Sketch the region bounded by the graphs of the equations. Find the area of the region. \[ \begin{array}{l}y=x^{2}-4 \\ y=-x+3 \\ x=0 \\ x=2\end{array} \]

To sketch the region bounded by the equations \( y = x^2 - 4 \), \( y = -x + 3 \), \( x = 0 \), and \( x = 2 \), we'll start by identifying the points where these curves intersect within the specified bounds. 1. **Finding Points of Intersection**: To find the intersection of \( y = x^2 - 4 \) and \( y = -x + 3 \), we set them equal to each other: \[ x^2 - 4 = -x + 3 \] Rearranging gives: \[ x^2 + x - 7 = 0 \] Using the quadratic formula \( x = \frac{-b \pm \sqrt{b^2 - 4ac}}{2a} \): \[ x = \frac{-1 \pm \sqrt{1 + 28}}{2} = \frac{-1 \pm \sqrt{29}}{2} \] Approximating gives us one root at roughly \( x \approx 1.19 \) (valid in our bounds) and another root at roughly \( x \approx -1.19 \) (which is outside the specified region).

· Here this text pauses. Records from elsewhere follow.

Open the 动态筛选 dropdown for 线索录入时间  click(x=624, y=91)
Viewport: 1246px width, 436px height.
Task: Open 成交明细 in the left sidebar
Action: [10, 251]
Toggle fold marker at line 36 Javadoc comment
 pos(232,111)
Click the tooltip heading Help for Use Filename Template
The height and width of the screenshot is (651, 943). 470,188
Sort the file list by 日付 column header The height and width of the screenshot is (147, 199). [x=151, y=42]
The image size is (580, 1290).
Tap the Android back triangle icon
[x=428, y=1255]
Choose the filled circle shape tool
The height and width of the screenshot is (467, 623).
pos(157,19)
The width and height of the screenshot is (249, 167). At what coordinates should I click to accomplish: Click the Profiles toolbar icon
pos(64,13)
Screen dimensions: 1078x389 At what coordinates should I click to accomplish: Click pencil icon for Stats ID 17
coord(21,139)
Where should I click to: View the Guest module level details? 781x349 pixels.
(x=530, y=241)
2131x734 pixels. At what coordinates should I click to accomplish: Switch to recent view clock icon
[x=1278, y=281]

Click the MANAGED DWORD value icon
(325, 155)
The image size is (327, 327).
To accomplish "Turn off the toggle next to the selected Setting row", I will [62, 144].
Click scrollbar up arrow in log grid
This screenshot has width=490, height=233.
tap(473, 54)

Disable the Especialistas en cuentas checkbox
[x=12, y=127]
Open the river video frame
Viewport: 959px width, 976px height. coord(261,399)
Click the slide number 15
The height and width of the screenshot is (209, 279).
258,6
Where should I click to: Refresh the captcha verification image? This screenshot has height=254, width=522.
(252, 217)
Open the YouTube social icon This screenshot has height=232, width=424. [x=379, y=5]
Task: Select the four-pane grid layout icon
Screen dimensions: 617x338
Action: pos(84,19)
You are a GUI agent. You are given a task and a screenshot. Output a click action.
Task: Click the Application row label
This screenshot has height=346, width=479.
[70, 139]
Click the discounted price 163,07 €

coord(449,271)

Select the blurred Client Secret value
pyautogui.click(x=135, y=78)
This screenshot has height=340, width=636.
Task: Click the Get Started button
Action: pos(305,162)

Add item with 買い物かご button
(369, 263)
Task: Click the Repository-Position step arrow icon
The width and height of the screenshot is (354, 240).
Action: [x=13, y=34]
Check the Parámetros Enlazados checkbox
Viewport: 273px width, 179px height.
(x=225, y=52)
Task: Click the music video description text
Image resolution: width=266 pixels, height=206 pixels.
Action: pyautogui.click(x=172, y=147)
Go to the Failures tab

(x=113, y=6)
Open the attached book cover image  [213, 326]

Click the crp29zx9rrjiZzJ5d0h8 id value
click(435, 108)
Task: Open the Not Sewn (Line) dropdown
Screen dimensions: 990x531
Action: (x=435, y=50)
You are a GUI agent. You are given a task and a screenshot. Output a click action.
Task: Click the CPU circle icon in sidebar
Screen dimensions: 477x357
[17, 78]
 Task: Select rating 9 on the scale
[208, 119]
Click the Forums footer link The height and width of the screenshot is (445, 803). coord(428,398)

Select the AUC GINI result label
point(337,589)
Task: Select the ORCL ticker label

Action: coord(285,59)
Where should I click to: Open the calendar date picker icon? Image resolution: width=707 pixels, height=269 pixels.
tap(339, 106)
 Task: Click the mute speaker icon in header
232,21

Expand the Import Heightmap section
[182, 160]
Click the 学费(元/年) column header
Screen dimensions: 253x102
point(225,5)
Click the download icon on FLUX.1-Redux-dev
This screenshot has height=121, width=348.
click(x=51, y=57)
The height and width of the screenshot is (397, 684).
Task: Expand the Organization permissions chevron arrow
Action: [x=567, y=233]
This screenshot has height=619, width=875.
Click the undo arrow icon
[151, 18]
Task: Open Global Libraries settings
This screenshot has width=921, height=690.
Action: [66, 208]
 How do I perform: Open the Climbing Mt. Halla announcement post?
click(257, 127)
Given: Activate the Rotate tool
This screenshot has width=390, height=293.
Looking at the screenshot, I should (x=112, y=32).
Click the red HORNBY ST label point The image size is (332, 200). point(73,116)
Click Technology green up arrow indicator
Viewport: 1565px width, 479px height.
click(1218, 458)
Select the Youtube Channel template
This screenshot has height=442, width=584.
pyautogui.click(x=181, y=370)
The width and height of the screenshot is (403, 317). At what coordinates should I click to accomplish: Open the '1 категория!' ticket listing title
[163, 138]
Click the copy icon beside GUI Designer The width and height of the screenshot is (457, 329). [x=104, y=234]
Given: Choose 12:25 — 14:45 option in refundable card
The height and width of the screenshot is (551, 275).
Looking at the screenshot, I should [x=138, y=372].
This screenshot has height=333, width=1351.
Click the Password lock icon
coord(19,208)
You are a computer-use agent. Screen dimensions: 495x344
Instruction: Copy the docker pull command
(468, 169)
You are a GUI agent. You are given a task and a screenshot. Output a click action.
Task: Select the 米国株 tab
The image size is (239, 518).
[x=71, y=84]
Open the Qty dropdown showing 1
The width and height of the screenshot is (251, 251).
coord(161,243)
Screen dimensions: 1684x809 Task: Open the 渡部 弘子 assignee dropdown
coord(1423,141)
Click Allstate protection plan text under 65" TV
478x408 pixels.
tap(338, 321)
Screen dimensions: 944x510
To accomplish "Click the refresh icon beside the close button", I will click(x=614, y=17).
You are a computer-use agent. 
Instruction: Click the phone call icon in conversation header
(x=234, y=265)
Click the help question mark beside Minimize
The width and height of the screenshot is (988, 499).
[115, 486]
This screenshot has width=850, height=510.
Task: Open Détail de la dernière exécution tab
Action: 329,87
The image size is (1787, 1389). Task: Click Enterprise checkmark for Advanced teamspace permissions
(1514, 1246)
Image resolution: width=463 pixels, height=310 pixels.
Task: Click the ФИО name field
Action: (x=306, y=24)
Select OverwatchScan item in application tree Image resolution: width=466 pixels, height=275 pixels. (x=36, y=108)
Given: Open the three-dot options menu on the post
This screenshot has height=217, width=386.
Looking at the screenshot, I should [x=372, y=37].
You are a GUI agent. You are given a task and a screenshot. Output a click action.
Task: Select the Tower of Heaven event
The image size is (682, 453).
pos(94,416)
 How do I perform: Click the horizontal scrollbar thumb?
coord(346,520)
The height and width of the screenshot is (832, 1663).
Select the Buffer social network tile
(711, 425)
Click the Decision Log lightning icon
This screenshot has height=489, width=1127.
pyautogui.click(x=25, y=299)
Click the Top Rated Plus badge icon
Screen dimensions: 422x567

So, we compute the intersection point: \[ \text{At } x = \frac{-1+\sqrt{29}}{2}, \, y = -\left(\frac{-1+\sqrt{29}}{2}\right) + 3. \] After calculating, we find that the point of intersection \( \left(\frac{-1+\sqrt{29}}{2}, y\right) = \left(1.19, 1.81\right) \). 2. **Identifying the Bounded Area**: The equations bound the area we want between \( x = 0 \) and \( x = 2 \). At \( x = 0 \): \[ y = 0^2 - 4 = -4 \quad \text{and} \quad y = -0 + 3 = 3 \] Thus, the points are: \( (0, -4) \) and \( (0, 3) \). At \( x = 2 \): \[ y = 2^2 - 4 = 0 \quad \text{and} \quad y = -2 + 3 = 1 \] Thus, the points are: \( (2, 0) \) and \( (2, 1) \). 3. **Calculating the Area**: The area \( A \) can be found using the integral of the top function minus the bottom function from the left to the right bound (from \( x = 0 \) to \( x = 2 \)): \[ A = \int_0^2 \left[(-x + 3) - (x^2 - 4)\right] \, dx \] Simplifying the integrand: \[ = \int_0^2 (-x + 3 - x^2 + 4) \, dx = \int_0^2 (-x^2 - x + 7) \, dx \] Evaluating: \[ A = \left[-\frac{x^3}{3} - \frac{x^2}{2} + 7x\right]_0^2 \] Substituting \( x = 2 \): \[ = -\frac{8}{3} - 2 + 14 = -\frac{8}{3} + 12 = \frac{28 - 8}{3} = \frac{20}{3} \] Substituting \( x = 0 \) yields 0. Thus, the area of the region bounded by the curves and lines is \( \frac{20}{3} \) square units.